Salt and white pepper to taste

  1. Combine lime juice and sugar in non-reactive pot over medium heat.
  2. Reduce lime-sugar mixture until it turns amber in color and starts to thicken
  3. Turn down heat to low and start whisking in the butter a little at a time until all butter is incorporated
  4. Season with salt and white pepper and taste. Set aside somewhere slightly warm but not too hot


For Cooking Crab Cakes:

3-4 cups coarsely crushed saltine crackers

2-3 oz oil for frying crab cakes

Method for cooking crab cakes:

  1. Roll crab cakes in crushed saltine crackers until fully covered and shape in your hand until crab cake is 2” across and 1/2” thick, and round
  2. Heat oil in 8” non-stick pan to 300 degrees and pan fry crab cakes until golden brown on each side.  Put crab cakes onto sheet tray and bake for 5-7 minutes in 400 degree oven to finish cooking them.

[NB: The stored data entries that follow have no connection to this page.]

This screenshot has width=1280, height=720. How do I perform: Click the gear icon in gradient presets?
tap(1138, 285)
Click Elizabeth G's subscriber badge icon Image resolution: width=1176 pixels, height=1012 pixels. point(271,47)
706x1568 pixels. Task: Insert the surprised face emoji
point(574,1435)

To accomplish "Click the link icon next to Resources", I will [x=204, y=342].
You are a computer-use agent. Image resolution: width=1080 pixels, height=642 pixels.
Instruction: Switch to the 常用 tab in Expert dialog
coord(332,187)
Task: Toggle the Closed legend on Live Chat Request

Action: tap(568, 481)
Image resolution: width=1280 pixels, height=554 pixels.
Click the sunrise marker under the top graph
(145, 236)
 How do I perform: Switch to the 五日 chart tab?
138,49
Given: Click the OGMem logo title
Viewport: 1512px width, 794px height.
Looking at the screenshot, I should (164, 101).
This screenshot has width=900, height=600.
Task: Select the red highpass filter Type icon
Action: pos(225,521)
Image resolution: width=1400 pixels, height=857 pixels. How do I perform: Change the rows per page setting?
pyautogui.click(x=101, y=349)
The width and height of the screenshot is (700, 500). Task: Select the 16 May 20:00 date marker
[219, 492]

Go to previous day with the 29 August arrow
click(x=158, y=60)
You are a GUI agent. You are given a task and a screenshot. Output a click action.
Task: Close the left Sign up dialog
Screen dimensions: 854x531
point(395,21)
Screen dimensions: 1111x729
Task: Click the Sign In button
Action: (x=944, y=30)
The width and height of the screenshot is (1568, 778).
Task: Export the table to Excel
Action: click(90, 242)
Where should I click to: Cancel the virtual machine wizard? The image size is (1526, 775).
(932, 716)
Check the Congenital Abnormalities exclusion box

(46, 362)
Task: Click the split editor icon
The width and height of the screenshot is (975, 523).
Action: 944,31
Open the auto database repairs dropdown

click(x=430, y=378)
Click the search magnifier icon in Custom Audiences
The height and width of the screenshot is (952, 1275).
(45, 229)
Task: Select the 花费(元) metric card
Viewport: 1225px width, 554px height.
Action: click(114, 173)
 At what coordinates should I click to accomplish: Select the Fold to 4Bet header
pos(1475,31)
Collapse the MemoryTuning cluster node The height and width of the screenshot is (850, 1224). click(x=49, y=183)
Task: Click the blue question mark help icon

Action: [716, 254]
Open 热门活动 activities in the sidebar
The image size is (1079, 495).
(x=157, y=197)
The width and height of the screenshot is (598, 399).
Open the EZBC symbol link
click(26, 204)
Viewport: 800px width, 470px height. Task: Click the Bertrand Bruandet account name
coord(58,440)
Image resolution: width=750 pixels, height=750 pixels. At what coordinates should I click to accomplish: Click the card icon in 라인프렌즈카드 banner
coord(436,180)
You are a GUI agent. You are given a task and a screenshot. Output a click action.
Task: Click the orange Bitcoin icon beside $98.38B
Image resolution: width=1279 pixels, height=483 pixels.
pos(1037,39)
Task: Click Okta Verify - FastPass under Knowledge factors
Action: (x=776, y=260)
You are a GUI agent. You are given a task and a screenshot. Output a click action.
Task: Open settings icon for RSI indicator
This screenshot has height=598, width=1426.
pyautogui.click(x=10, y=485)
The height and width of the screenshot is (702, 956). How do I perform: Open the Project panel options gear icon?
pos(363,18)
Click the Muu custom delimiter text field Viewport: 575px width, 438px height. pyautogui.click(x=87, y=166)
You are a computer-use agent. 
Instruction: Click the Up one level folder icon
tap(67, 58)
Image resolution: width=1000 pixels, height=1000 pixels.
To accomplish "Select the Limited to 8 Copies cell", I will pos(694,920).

Set aside, keep warm.


For Plate Presentation:

1 each 10” round plate

1 each 2” cylinder mold about 2-3 high (we use PVC from home depot)

3 each lime segments for garnish on plate

Fresh cilantro sprig

  1. Put mold in center of plate and put 2 TBS roasted corn salsa in mold
  2. Put one crab cake on top of corn salsa and put 2 TBS avocado butter on top of crab cake
  3. Put another crab cake on top of avocado butter and push down slightly to pack everything in tightly
  4. Put 1 tsp avocado butter on top of crab cake and 1 tsp corn salsa
  5. Carefully remove mold from crab cakes
  6. Put 2 oz lime butter sauce around crab cakes and garnish with lime segments and fresh cilantro sprig.

Bon Appétit!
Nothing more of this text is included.